Die neue Regelung des § 20 Absatz 6 Satz 5 EStG sieht vor, dass Verluste aus Termingeschäften, insbesondere aus dem Verfall von Optionen, nur mit Gewinnen aus Termingeschäften und mit Erträgen aus Stillhaltegeschäften ausgeglichen werden können. Dabei ist die Verlustverrechnung auf jährlich 10.000 Euro beschränkt. Nicht verrechnete Verluste können auf Folgejahre vorgetragen werden und jeweils in Höhe von 10.000 Euro mit Gewinnen aus Termingeschäften oder mit Stillhalteprämien verrechnet werden. Die Verluste können nicht mit anderen Kapitalerträgen verrechnet werden. Die Regelung findet für Verluste aus Termingeschäften, die nach dem 31. Dezember 2020 eintreten, Anwendung. Das Bundesfinanzministerium prüft Regelungen grundsätzlich auf ihre Verfassungskonformität hin.

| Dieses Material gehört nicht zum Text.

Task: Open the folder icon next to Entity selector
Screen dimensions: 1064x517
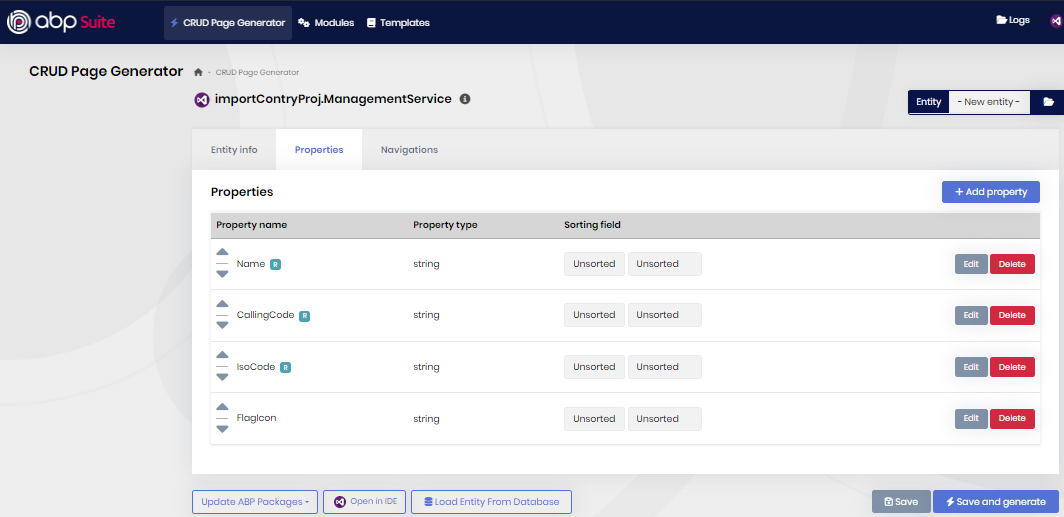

Der besagte § 20 Abs. 6 EStG sollte bereits im Elektromobilitätsgesetz (JStG 2019) ergänzt werden, wurde aber dort nach wochenlangen zähen Verhandlungen mit unserem Koalitionspartner SPD herausgenommen. Die SPD wollte im Rahmen des JStG 2019 sogar eine komplette Nichtberücksichtigung dieser Verluste: Bei den Termingeschäften sollte durch eine komplette gesetzliche Nichtberücksichtigung eines Optionsverfalls die bis 2016 geltende Finanzverwaltungspraxis gesetzlich manifestiert werden und die BFH-Rechtsprechung vom 12. Januar 2016 (BStBl. I 2017 II, S. 264) überschrieben werden. Danach wären Verluste dann in Gänze nicht anzuerkennen gewesen, wenn der Steuerpflichtige eine Option bei Fälligkeit verfallen lassen würde. Das konnten wir verhindern. Die jetzige Lösung ist ein Kompromiss: die Verluste werden anerkannt, aber nur bis zu einer Höhe von 10.000 Euro. Damit wollten wir zumindest die Kleinanleger davor schützen, einen Totalverlust durch beispielsweise einen Forderungsausfall komplett nicht geltend machen zu können.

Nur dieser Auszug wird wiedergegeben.